There is scope for price rise and that we will certainly do as and when we enter into washeries. When we supply coal of more consistent quality, we will be definitely entitled to a better price. We are happy to provide coal at a lower price to the power sector and hence small discounts will still be there. We will move from something like three per cent washed coal supplies today to 40 per cent by 2017. By then, we would be able to internalise the huge difference between domestic and international prices. In 10 years, a substantial quantity of coal will fetch international prices and manpower will be less than 25 per cent from the current level. So if I say it would be Gold India, nobody can deny that.
With cash reserves of Rs 40,000 crore, why didn’t the company pursue acquisitions more aggressively?
Certainly, we can. But at the same time it’s the nation’s money. So, we have to ensure that it’s rightly deployed and will have to follow a process. Rules do not permit me to invest money where I am not supposed to earn a return of at least 12 per cent.
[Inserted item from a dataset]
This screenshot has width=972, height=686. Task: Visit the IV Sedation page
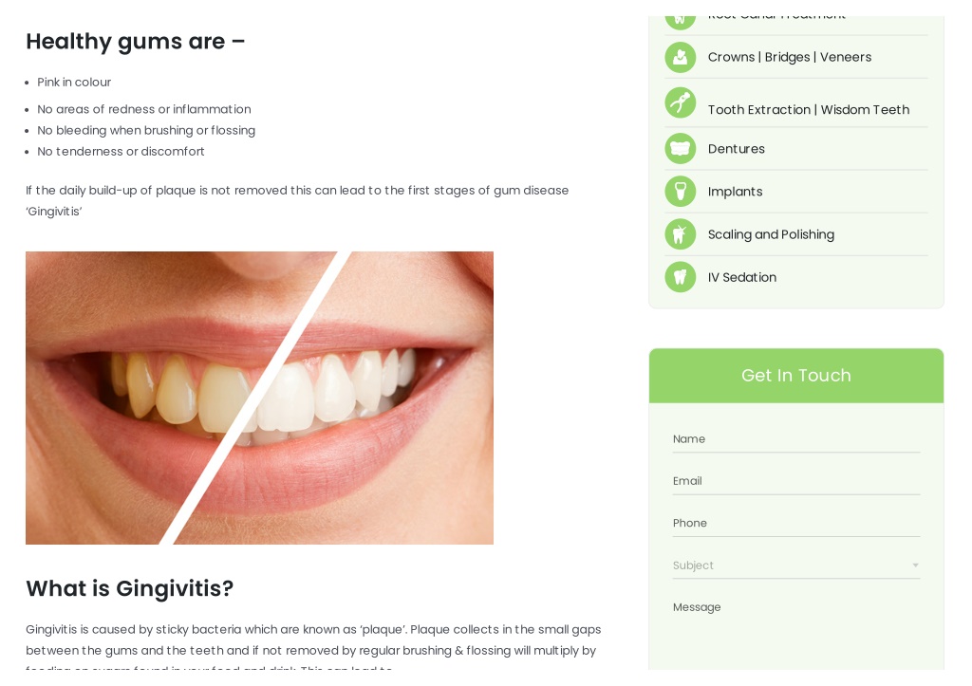[741, 277]
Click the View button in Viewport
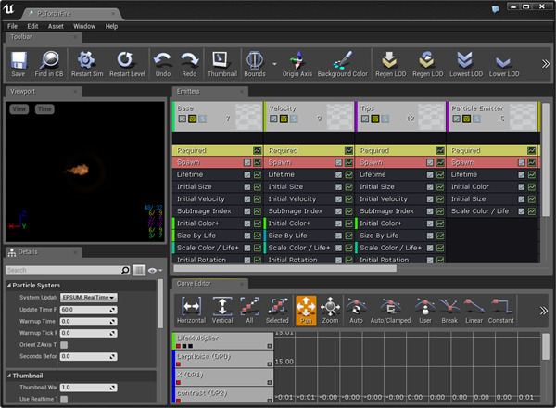This screenshot has width=556, height=408. [19, 109]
Also, the country does not have proper guidelines for public sector undertakings on this. We have been pleading with the Centre and finally a high-level committee under the prime minister met us. People who acquire properties in the private sector were also there. There we flagged two issues — absence of guidelines and the need for a country approach on acquisitions.
Public-private partnerships are the need of the hour. There are certain things the private sector can do well. They can take faster decisions. You may have to build railway lines, ports and certain other infrastructure where there are resources. In those cases decisions can be taken faster if it’s a PPP. The government has asked the department of public enterprises to frame the guidelines on this. Draft guidelines have already been formed, to the best of my knowledge, and they are in the process of getting finalised.
What is the status of your overseas ventures now?
In Mozambique, we have already got two blocks. Getting the coal evacuated is the only issue there. Meanwhile, we have zeroed in on two properties and both are in advanced stages — one in the United States and the other in Australia. We are zeroing in on valuation and other factors.
How are the environmental issues affecting CIL?
The ongoing confusion about ‘go’ and ‘no-go’ areas are affecting us seriously. It was a concept we had suggested because of the huge delay that was taking place in giving clearances. Our point was, we can treat very dense forests as no-go areas, but in return we wanted open-forest proposals to be cleared at a faster pace. That means 40 to 50 per cent of overall blocks will get cleared much faster than what is happening today and it will enable us to increase the rate of production.
What is your take on the Coal Regulatory Bill?
We need a regulator because a lot of blocks are given for captive use. This will allow mining to start soon. When coal mining was in private hands, there were a lot of irregularities. There was no unity in technology, conservation, wages, terms and conditions of workers. If the regulator take up these issues, it will serve a great purpose. One thing that the regulator is not required to do is intervene in pricing, because CIL has demonstrated how in a deregulated environment one can price coal in a responsible manner, without losing money.
What’s in store after you step down? Will we see you at the helm of a private company soon?
Look, I need to work. May be after a month or so, will take up something. We have a system of getting approval from the government to work up to one year, so I would prefer a job in some sector which is not related to coal at all, where giving approval will be easy for the government. Preferably, in my home state, as I don’t want to take up a transferable job at this point in time. Private or public hardly matters, if the company has a professional approach and the responsibility is to my liking.